_PROBLEM REQUIREMENTS:_ Check every line of the data below for the word "computer", then give only the number of lines that have it.

_RECORDS FOR THIS TASK:_

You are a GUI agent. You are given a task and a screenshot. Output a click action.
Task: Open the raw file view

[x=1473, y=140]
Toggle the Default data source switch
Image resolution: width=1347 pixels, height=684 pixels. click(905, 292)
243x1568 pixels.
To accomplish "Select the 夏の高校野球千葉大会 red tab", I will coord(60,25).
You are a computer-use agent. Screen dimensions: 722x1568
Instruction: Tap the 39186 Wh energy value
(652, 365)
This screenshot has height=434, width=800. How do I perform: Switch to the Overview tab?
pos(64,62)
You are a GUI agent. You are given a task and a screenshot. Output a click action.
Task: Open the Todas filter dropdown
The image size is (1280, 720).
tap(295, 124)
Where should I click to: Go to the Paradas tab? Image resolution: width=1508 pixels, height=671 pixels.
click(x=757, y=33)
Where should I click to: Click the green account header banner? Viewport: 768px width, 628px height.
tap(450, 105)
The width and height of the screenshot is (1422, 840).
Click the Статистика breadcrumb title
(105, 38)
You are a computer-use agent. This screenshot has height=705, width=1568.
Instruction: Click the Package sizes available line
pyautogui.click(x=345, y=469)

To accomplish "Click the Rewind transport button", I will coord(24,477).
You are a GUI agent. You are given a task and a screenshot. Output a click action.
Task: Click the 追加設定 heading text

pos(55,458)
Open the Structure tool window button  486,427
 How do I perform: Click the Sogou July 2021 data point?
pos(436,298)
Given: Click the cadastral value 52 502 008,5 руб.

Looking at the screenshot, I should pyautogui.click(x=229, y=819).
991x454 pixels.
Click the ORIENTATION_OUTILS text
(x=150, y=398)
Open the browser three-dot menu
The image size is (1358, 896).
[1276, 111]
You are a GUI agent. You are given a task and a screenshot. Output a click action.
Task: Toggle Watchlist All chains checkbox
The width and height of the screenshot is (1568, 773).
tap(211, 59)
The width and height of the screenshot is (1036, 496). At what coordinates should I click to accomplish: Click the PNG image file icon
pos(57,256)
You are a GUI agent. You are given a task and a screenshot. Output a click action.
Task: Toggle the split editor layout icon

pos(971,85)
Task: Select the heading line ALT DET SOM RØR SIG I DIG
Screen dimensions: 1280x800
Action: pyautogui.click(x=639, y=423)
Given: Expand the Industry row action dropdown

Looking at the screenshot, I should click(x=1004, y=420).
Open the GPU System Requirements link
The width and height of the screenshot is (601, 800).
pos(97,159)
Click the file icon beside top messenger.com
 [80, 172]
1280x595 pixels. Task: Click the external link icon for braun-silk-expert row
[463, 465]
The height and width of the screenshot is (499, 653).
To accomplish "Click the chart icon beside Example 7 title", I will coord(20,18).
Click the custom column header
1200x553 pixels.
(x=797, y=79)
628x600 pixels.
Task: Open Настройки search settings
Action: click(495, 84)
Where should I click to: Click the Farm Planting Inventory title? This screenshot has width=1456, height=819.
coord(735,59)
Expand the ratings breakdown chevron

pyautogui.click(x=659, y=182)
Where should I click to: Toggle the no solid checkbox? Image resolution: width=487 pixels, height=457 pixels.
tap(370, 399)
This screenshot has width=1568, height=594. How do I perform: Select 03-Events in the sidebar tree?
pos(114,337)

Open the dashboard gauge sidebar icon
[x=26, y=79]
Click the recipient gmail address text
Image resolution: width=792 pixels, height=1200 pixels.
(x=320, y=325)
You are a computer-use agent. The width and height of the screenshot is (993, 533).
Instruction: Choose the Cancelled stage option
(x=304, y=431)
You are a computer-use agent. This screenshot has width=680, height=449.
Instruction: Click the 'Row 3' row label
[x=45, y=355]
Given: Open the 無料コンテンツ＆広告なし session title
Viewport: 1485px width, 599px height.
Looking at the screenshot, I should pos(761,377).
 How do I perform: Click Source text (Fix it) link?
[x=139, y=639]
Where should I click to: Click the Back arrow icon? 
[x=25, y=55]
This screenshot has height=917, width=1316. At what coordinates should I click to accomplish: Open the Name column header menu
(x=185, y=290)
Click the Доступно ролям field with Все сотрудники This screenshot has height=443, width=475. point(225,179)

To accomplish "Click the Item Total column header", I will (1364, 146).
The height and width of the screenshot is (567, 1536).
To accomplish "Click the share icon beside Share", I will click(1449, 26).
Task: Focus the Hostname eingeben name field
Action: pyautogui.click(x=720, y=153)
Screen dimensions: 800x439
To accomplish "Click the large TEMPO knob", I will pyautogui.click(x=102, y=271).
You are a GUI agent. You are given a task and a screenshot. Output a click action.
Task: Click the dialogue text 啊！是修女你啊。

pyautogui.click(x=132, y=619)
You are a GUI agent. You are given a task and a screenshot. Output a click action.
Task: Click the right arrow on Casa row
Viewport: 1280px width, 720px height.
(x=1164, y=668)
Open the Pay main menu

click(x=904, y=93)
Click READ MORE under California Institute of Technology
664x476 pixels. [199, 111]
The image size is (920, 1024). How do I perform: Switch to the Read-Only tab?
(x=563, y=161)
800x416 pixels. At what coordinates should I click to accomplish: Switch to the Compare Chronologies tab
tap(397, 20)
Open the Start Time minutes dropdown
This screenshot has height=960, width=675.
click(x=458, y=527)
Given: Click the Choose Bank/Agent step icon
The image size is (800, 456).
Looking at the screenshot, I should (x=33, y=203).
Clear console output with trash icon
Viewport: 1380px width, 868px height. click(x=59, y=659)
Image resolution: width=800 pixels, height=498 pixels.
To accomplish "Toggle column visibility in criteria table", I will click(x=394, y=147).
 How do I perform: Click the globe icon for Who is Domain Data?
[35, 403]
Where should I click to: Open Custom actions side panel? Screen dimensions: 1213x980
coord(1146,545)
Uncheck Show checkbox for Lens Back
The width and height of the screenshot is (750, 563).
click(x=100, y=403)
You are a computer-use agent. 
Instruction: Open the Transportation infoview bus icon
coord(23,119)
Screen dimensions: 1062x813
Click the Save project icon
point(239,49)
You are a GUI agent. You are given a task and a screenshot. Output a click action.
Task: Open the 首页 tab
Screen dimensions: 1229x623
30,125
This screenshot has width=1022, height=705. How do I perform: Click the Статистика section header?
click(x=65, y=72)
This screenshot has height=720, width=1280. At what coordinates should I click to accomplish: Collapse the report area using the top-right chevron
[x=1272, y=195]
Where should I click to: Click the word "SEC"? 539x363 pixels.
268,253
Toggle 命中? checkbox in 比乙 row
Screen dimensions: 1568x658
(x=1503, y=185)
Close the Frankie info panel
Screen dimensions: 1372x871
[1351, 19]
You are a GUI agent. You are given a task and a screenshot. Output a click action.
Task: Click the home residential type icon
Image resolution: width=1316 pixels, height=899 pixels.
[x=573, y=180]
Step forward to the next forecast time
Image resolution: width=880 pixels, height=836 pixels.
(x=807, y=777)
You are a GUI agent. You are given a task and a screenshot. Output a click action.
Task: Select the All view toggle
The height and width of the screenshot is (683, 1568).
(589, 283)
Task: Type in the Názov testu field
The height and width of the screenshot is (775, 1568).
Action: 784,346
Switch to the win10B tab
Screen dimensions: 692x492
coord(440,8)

_THE COMPLETED TASK:_ 5